Aberdare ridge(English Lord Aberdare Range) is a mountain range in Africa, located in the center of Kenya, north of its capital, Nairobi.
Ridge in the east equatorial Africa stretches along the northern part of the Maasai land, between the equator and 1 ° south latitude from NW to SE and is separated by the Guazo-Nyiro valley from Kenya in the east; reaches 4300 m in height.
Mount Keenangop at the southern end mountain range gives rise to three rivers: Guazo, Nyiro, Urura (in the lower reaches - Guazo Nerok), washing the western slope of the Aberdare ridge and connecting to the north-west of Kenya with Guazo Nyiro and Guazo Amboni, which flows into Lake Tana.
The Aberdare Range was discovered by J. Thomson on the way to Kenya, Kilimanjaro and Victoria Nyantza; he crossed it at the northern end near Lashau and gave it a name.
In 1950, on the mountain plateau formed by the ridge, the Aberdare National Park (Aberdare National park), functioning up to the present time.

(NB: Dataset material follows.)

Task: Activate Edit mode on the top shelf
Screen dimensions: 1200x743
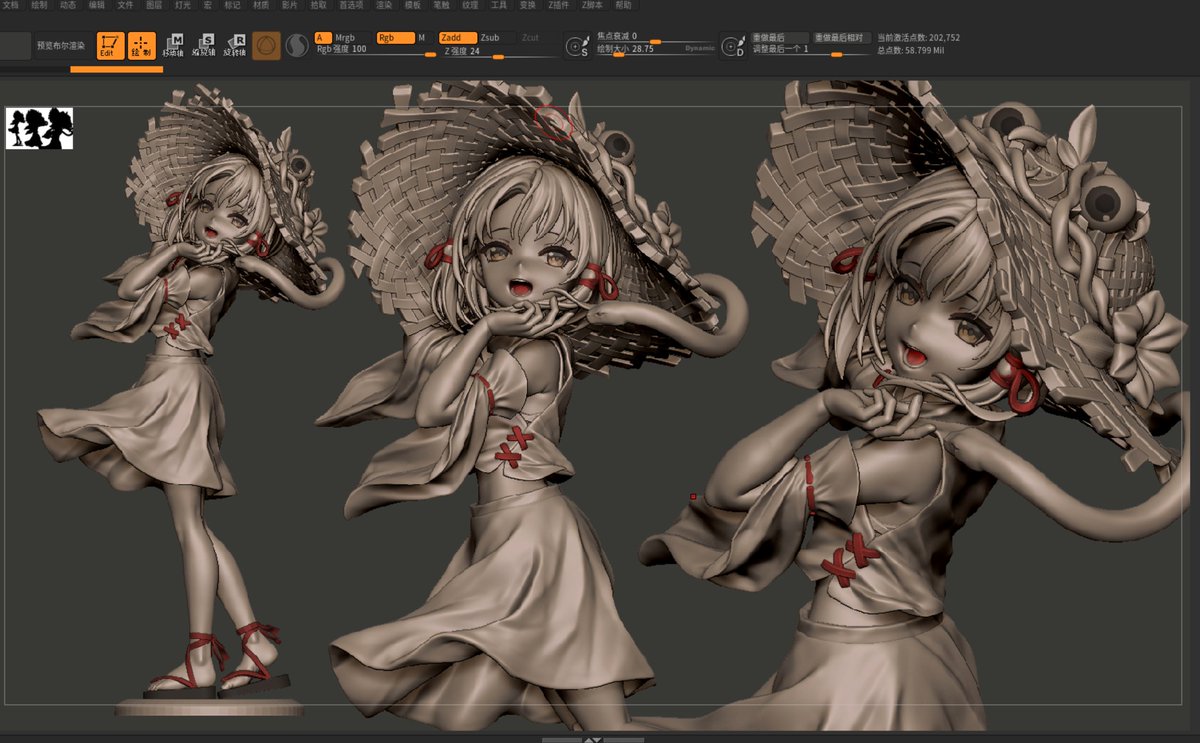Action: tap(110, 45)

Atlas (Atlas Mountains)- initially only the Mauritanian part of the large mountain system in northwest Africa, stretching from the Atlantic coast of Morocco to the coast of Tunisia; later, the entire mountain system from Cape Cotey (modern Cape Spartel near Tangier) to Sirtov. For the first time the ancient world learned about the existence of the Atlas Mountains from the travels of the Phoenicians, and then from the periphery of Hannon and the voyages of Polybius, undertaken by him approx. 146 BC e. The first of the Romans to cross the Atlas Mountains was Suetonius Paulinus (42 AD). Detailed description The atlas is contained in the writings of Maximus of Tire (2nd century AD).
The Atlas Mountains consist of the Tel Atlas, High Atlas, Middle Atlas, Saharan Atlas ridges, inland plateaus (High Plateau, Moroccan Meseta) and plains.
The highest peak is Mount Toubkal (4167 m)

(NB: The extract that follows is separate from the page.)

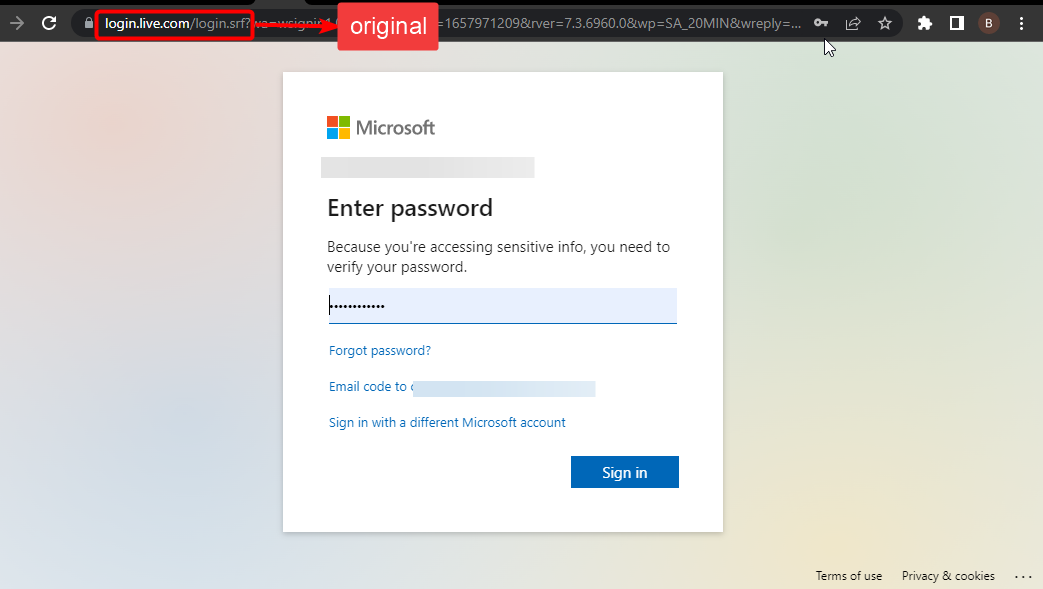Open the Extensions puzzle icon

click(925, 23)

Cape Mountains, mountains in South Africa, in South Africa, between Port Elizabeth in the east and the mouth of the river. Olifants in the west. Length about 800 km. Consist of several parallel ridges. The average height is 1500 m, the highest is 2326 m. They are composed of sandstones and quartzites. From Port Elizabeth to Worcester, it stretches for 600 km from east to west and flanks from the north (the Svartberg ridge) and from the south (the Langeberg ridge, Autenikwaberge) a longitudinal valley, the Little Karoo (see Karoo). From Mount Worcester, turn NW-W. (ridge Olifantsrifir, Cedar Mountains). The climate in the west is of a Mediterranean type with winter precipitation (over 600 mm on the windward slopes); in the east, precipitation is more uniform (over 800 mm per year). Snow falls on the peaks in winter. The leeward slopes and inland valleys are semi-desert. On the windward slopes in the west there are mainly secondary thickets of evergreen shrubs (finbosh), in the east there are mixed coniferous-deciduous forests on brown and mountain-forest brown soils.

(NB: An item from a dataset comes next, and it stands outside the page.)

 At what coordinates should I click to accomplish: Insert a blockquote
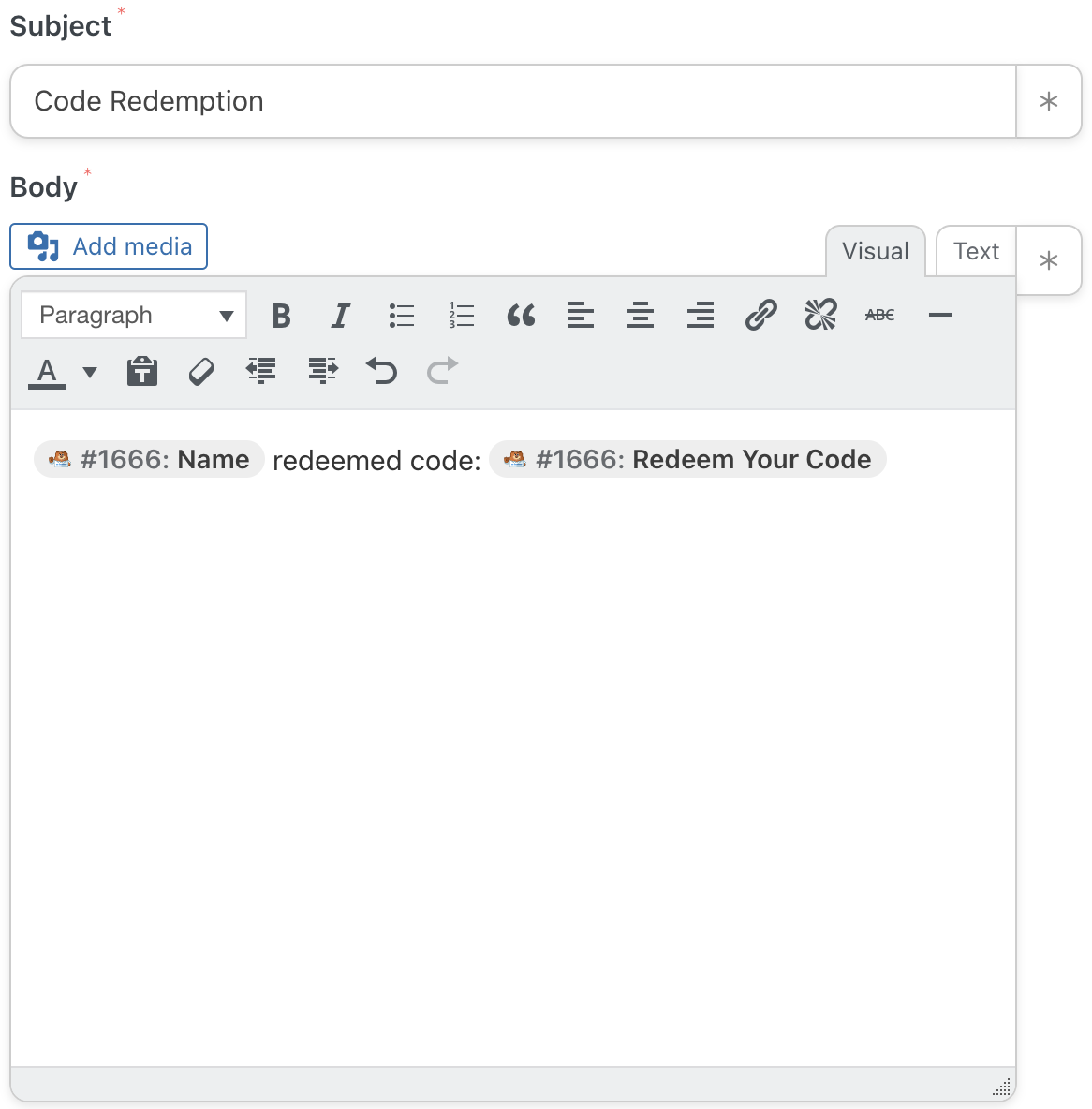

Covering the eastern and southern parts of the mainland, it exceeds 1000 m. The highest elevations are in the East African Plateau - the Huge Plain is raised. The extinct volcanoes Kenya (5,199 m) and Kilimanjaro (5,895 m) are located there. These volcanic mountains are confined to the East African Rift Valley. The Ethiopian Highlands are also a high-rise (2,000 - 3,000 m) large plain dotted with extinct volcanoes... It drops abruptly in the east and descends by stairs in the west.

The Kalahari depression is surrounded on all sides by plateaus and plateaus.

Several steps are clearly visible in the relief of the basin. The lowest part forms vast plain in the middle reaches of the Congo with heights of no more than 500 m. Basically, it is composed of a thick stratum of ancient lacustrine alluvium, and along the rivers there are strips of young alluvial deposits. The surface of the plain is almost completely flat, since in the past it was the bottom of a lake that ran off to the side Atlantic Ocean... Its remains are lakes Mai-Ndombe and Tumba. Under the lacustrine sediments of the Mesozoic age within the plain, there are strata of ancient glacial formations - the product of the activity of powerful glaciers that covered vast territories of continents southern hemisphere at the end of the Paleozoic era.